Hidden Conformal Symmetry in Higher Derivative Dynamics for the Kerr Black Hole

Round 1

Reviewer 1 Report

The authors studied the hidden conformal symmetry for the higher derivative theories for a probe scalar field. 

 

The crucial point in establishing the hidden conformal symmetry is to build the radial equation for the probe, using the generators of an SL(2,R) algebra. The authors have an example (based on well known ref. 18) in review section 2.

 

Such a direct construction has not presented for the higher derivative theories of the scalar field, which are supposed to be dual to AdS or other black holes.

 

The only superficial indication is in section 4.2.1 where the authors showed that the roots of secular equation has multiplicity 2 and so must contain a log as in equation (77). 

They never establish the correspondence explicitly.

 

Again when they consider the Kerr metric, they solely focus on the roots of secular equation to argue there is no log CFT. 

 

In general terms the paper is well written. On the other hand, for the reasons I mentioned, I believe that the work in its present form would probably better fit on a journal more oriented towards mathematical physics. Therefore I cannot recommend the paper for publication. 

 

I kindly invite the authors to consider submission to a different journal, or make amendments to make the results of the paper more appealing and certain.

Author Response

Dear Referee,

Please see the attachment. 

Author Response File: Author Response.pdf

Reviewer 2 Report

This interesting paper shows how to make manifest the hidden conformal symmetry of a higher derivative generalization of the Klein-Gordon field. This problem is dealt with by using the monodromy properties of the eqs. of motion. More interestingly this study has been performed in the spirit of Kerr/CFT correspondence and its black hole applications.

 

The paper is comprehensive, very well written and understandable in all its details and calculations. For all these reasons I highly recommend it for publication in your notable Journal.

•••••

Problems and tasks
[A] Answer these questions using the review reports:
(i) In which section of the paper does Reviewer 1 find the only superficial indication of the correspondence?
(ii) The generators of which algebra are used to build the radial equation for the probe?
(iii) According to Reviewer 2, what properties does the paper use to deal with the problem?
[B] Return the passage of the review reports from "Such a direct" to "the correspondence explicitly.", copied word for word.

Data drawn from a collection:
•••••

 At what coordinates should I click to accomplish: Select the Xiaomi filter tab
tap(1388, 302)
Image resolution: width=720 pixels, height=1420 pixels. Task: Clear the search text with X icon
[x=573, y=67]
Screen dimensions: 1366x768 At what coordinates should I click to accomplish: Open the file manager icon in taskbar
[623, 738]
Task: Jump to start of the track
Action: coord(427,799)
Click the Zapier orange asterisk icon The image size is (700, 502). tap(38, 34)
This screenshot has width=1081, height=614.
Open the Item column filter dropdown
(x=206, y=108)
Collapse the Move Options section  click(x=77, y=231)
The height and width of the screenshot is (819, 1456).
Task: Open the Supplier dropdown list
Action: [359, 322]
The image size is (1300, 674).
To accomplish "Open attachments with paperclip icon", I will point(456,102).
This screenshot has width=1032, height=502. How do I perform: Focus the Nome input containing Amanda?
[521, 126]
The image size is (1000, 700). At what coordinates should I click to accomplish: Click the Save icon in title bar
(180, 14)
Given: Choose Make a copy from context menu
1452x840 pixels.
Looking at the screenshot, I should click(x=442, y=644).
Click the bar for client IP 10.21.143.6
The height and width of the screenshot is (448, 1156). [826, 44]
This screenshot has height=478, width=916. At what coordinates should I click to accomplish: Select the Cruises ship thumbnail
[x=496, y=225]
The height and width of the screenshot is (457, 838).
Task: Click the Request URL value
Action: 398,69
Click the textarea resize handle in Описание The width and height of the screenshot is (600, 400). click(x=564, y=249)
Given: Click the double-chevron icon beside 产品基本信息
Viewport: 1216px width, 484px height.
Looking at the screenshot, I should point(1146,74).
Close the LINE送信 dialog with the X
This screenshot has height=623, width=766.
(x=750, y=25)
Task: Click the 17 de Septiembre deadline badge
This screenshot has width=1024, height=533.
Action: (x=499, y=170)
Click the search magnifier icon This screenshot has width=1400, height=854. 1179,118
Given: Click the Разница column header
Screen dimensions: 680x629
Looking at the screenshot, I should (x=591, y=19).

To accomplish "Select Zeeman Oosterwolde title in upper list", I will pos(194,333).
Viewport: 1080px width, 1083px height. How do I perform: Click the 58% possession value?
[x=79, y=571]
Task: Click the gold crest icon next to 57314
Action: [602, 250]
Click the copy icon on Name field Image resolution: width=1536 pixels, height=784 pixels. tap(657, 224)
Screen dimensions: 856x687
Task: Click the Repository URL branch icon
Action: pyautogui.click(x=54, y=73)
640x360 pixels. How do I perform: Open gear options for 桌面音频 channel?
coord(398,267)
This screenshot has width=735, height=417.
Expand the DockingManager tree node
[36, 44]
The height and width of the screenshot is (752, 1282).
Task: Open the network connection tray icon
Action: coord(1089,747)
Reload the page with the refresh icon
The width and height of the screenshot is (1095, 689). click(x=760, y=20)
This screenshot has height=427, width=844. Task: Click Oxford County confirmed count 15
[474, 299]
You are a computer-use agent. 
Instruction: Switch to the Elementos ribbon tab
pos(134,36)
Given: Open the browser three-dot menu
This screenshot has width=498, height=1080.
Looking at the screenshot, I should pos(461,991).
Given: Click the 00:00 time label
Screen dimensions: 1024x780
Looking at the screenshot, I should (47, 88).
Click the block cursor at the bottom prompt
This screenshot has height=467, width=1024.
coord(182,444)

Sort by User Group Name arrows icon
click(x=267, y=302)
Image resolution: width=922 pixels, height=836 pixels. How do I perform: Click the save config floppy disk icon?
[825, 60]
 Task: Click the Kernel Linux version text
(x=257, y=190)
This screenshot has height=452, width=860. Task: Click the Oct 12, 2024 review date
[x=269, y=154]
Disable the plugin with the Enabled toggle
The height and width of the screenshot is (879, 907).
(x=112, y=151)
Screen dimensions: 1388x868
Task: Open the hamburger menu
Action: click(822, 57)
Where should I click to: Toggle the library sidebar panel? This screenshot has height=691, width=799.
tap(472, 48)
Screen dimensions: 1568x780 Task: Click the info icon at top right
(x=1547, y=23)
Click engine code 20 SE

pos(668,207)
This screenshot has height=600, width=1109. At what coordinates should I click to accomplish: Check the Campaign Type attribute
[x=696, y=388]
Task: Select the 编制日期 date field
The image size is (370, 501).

•••••

Completed exercise
[A]
(i) Section 4.2.1
(ii) SL(2,R)
(iii) The monodromy properties of the equations of motion

[B]
Such a direct construction has not presented for the higher derivative theories of the scalar field, which are supposed to be dual to AdS or other black holes.

 

The only superficial indication is in section 4.2.1 where the authors showed that the roots of secular equation has multiplicity 2 and so must contain a log as in equation (77). 

They never establish the correspondence explicitly.